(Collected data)
_ _ _ _ _ _ _

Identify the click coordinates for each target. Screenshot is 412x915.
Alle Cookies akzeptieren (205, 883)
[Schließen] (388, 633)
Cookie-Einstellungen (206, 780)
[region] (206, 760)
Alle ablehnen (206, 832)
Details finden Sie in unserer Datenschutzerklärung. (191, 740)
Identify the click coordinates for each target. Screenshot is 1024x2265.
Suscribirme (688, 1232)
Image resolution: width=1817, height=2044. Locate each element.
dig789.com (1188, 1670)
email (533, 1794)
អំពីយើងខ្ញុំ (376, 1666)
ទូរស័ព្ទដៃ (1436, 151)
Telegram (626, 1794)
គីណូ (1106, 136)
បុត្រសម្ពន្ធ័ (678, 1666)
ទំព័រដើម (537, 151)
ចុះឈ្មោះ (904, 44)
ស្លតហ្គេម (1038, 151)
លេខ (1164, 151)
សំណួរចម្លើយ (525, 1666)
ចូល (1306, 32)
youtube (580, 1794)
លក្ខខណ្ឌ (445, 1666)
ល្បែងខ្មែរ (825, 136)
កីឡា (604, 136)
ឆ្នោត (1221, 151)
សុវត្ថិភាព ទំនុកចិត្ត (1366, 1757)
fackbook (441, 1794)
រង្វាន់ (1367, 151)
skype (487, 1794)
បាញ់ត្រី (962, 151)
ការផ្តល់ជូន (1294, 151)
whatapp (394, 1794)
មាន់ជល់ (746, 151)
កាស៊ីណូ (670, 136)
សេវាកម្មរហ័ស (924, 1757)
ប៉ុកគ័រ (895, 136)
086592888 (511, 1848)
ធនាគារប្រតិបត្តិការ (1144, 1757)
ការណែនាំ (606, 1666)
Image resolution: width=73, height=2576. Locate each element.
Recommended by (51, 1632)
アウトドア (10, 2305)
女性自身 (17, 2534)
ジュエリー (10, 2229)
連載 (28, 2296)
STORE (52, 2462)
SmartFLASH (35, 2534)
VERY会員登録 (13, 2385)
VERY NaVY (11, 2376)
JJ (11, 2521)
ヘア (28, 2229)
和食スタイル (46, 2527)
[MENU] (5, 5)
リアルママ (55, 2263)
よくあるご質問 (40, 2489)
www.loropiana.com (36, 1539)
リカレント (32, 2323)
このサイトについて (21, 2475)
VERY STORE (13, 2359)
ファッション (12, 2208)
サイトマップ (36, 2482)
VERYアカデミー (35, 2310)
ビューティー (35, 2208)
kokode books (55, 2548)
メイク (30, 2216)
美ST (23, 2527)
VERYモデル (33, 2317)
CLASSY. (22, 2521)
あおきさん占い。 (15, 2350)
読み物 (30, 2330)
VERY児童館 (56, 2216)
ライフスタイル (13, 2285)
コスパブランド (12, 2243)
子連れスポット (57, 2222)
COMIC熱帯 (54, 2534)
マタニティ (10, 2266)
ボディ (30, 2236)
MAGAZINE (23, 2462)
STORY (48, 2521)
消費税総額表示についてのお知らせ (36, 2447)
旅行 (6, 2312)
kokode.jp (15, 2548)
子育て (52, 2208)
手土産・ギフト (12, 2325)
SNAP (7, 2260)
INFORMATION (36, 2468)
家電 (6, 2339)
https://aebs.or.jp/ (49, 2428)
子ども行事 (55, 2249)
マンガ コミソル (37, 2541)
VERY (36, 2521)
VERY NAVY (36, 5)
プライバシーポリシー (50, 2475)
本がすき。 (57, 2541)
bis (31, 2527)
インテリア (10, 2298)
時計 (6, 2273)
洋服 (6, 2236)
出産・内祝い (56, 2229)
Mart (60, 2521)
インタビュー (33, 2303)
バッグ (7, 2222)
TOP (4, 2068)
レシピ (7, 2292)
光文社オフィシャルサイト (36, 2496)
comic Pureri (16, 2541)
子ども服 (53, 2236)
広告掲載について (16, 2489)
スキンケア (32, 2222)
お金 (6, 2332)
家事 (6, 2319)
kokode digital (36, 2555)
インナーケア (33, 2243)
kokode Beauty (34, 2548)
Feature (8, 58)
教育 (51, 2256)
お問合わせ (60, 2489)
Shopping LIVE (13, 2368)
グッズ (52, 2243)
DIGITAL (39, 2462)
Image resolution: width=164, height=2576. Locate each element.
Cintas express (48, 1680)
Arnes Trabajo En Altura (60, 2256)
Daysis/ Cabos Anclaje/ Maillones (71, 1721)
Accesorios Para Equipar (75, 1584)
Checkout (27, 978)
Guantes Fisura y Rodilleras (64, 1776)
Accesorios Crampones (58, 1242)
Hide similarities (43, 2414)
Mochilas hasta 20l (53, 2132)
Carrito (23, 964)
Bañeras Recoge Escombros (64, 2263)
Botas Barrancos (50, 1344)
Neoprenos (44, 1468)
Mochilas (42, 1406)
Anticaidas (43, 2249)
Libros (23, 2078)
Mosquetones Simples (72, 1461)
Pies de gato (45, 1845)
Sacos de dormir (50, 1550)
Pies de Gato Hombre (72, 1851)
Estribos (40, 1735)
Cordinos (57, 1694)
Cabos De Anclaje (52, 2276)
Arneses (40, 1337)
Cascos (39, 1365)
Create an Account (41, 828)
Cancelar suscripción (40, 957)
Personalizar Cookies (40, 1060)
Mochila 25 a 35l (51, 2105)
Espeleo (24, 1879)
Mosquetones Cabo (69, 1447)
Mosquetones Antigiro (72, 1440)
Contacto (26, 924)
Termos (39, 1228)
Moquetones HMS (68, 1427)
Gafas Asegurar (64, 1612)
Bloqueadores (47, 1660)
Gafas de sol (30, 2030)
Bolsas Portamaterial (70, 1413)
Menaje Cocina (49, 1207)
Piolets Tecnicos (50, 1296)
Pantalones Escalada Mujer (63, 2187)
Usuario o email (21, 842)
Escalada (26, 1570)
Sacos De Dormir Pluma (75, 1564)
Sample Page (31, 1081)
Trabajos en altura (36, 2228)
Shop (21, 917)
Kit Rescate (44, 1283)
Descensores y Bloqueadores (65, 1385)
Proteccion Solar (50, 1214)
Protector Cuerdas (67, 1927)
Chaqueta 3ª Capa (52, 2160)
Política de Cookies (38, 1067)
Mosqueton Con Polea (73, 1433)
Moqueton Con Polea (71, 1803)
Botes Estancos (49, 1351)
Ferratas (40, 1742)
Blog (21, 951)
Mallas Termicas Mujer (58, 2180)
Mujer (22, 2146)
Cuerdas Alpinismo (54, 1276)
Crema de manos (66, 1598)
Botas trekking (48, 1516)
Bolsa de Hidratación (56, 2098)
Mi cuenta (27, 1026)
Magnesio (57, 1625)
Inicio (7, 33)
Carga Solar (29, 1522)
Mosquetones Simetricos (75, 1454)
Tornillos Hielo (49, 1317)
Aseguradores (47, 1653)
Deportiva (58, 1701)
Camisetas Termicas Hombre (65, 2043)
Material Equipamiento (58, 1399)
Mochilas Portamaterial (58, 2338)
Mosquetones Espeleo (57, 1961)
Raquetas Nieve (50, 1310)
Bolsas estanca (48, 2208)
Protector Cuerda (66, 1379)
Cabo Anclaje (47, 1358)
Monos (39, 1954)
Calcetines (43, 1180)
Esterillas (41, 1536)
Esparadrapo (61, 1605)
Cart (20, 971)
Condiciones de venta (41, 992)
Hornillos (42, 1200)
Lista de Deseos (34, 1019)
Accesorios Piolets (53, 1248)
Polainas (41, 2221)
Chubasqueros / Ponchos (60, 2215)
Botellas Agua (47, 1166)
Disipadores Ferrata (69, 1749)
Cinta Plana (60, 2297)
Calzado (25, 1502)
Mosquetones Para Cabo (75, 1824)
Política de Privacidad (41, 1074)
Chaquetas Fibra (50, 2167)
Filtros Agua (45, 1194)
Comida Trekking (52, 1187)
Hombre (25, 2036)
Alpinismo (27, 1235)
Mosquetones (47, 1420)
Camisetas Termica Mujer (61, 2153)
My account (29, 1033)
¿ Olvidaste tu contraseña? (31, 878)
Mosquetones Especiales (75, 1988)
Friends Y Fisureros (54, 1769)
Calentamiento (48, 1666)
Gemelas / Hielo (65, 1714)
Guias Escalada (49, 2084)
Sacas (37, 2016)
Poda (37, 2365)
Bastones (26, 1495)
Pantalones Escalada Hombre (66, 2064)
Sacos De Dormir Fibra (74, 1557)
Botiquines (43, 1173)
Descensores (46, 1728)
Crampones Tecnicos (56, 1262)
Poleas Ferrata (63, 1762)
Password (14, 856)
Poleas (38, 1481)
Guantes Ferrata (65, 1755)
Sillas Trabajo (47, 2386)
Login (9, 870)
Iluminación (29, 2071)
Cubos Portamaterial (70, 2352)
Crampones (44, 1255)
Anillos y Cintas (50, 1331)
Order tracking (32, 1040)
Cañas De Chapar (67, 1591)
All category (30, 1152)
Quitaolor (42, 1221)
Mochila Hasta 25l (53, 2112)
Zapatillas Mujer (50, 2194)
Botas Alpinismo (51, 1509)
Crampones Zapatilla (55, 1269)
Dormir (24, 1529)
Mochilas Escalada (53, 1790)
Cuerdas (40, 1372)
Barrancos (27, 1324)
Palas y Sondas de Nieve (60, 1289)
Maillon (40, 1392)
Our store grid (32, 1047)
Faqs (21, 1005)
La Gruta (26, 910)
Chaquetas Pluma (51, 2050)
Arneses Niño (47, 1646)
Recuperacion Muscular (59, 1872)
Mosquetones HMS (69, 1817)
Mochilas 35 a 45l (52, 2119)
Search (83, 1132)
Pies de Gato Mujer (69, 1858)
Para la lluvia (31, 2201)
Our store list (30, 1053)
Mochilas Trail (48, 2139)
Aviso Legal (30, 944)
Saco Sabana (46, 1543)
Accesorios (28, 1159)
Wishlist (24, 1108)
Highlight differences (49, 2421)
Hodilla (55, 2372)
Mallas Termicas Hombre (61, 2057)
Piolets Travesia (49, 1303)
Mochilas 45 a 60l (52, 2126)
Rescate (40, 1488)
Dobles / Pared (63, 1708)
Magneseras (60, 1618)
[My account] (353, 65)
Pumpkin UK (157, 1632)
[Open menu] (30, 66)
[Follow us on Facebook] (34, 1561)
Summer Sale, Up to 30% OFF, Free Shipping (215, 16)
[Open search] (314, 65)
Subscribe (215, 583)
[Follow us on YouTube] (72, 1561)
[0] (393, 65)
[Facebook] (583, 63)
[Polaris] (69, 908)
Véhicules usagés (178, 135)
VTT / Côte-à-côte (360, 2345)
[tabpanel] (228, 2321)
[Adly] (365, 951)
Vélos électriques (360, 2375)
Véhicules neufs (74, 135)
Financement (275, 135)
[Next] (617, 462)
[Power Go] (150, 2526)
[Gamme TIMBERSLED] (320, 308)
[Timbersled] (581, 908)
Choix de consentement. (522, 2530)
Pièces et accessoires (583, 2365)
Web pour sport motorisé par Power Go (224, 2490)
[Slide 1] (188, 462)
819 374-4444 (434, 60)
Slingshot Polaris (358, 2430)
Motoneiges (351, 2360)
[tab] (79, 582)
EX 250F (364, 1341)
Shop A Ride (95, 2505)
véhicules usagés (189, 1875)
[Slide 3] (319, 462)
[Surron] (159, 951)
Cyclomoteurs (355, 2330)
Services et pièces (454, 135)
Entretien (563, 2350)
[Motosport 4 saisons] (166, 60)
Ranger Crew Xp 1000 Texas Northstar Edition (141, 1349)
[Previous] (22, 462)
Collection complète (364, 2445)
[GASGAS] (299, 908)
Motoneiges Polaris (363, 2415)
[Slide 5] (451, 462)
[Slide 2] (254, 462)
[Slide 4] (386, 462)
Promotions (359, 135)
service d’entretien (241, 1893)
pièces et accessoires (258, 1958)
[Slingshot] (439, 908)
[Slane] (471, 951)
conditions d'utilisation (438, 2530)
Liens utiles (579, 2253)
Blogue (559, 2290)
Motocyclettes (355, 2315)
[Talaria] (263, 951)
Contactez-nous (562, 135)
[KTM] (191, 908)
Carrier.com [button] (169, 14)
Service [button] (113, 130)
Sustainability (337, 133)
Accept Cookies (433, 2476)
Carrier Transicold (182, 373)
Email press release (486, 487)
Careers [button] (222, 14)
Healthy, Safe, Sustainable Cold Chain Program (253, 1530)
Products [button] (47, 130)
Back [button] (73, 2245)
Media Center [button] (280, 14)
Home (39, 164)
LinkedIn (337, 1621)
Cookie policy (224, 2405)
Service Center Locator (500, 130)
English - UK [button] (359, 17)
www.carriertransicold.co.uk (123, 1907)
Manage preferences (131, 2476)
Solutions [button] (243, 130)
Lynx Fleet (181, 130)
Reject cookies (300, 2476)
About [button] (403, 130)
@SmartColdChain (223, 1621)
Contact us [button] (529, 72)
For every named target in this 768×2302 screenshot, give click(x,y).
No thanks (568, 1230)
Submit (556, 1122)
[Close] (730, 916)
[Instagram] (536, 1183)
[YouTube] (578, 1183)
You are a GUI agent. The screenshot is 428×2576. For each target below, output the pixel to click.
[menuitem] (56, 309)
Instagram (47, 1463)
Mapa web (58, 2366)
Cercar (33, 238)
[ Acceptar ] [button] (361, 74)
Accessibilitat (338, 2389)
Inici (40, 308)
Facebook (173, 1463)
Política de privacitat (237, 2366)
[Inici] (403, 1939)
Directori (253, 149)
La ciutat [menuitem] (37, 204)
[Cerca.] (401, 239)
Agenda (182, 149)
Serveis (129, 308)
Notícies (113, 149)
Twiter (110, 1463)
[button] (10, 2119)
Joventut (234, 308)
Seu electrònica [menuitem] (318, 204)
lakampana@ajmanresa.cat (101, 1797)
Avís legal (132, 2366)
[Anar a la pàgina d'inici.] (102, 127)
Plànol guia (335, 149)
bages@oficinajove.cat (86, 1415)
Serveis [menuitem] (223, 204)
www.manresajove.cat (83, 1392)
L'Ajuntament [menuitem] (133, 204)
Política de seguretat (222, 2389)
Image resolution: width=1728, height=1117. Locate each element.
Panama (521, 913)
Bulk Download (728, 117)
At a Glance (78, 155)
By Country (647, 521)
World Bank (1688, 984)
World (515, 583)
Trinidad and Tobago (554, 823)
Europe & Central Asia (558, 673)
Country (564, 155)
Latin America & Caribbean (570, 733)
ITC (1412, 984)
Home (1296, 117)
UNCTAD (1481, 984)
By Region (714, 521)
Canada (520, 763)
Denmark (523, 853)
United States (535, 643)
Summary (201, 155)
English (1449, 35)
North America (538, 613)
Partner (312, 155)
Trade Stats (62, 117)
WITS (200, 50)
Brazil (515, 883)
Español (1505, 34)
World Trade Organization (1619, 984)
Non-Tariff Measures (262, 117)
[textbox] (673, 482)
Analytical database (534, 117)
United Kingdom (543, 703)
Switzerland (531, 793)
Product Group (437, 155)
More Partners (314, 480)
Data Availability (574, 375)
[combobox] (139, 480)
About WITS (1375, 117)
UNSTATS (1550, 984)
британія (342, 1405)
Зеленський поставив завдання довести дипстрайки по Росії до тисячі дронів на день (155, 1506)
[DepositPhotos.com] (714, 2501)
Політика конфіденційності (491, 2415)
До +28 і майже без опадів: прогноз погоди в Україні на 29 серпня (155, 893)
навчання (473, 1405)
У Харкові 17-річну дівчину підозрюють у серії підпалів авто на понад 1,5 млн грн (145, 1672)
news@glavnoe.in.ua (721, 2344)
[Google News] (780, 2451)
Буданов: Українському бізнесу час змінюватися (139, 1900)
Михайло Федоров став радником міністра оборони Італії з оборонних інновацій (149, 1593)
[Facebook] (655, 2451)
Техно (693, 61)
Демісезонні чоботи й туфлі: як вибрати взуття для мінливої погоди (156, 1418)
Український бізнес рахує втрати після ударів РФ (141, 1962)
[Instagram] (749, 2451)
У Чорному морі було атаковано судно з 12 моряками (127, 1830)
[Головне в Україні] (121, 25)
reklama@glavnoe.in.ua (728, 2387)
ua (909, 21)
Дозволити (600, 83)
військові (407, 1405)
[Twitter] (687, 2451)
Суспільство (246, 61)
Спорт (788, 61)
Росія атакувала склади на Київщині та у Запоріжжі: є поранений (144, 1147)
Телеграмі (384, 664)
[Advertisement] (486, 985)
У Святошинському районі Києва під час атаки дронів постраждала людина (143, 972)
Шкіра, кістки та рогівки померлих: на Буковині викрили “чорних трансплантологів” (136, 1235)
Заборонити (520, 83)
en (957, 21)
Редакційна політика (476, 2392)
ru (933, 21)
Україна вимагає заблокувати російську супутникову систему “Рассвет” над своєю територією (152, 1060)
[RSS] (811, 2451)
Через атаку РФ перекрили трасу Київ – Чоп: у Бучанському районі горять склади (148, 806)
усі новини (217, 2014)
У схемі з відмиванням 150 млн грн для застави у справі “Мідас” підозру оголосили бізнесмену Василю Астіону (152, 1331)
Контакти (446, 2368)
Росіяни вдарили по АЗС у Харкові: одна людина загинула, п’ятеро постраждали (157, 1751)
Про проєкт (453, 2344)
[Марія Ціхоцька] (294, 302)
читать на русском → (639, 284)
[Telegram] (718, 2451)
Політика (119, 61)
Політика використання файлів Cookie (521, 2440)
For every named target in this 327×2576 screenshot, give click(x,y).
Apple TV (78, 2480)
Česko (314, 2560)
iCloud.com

_ _ _ _ _ _ _

• **Your objective**: Look for the string "Botas" in the records, and copy every line where it is found.

• **Task result**:
Botas Barrancos (50, 1344)
Botas trekking (48, 1516)
Botas Alpinismo (51, 1509)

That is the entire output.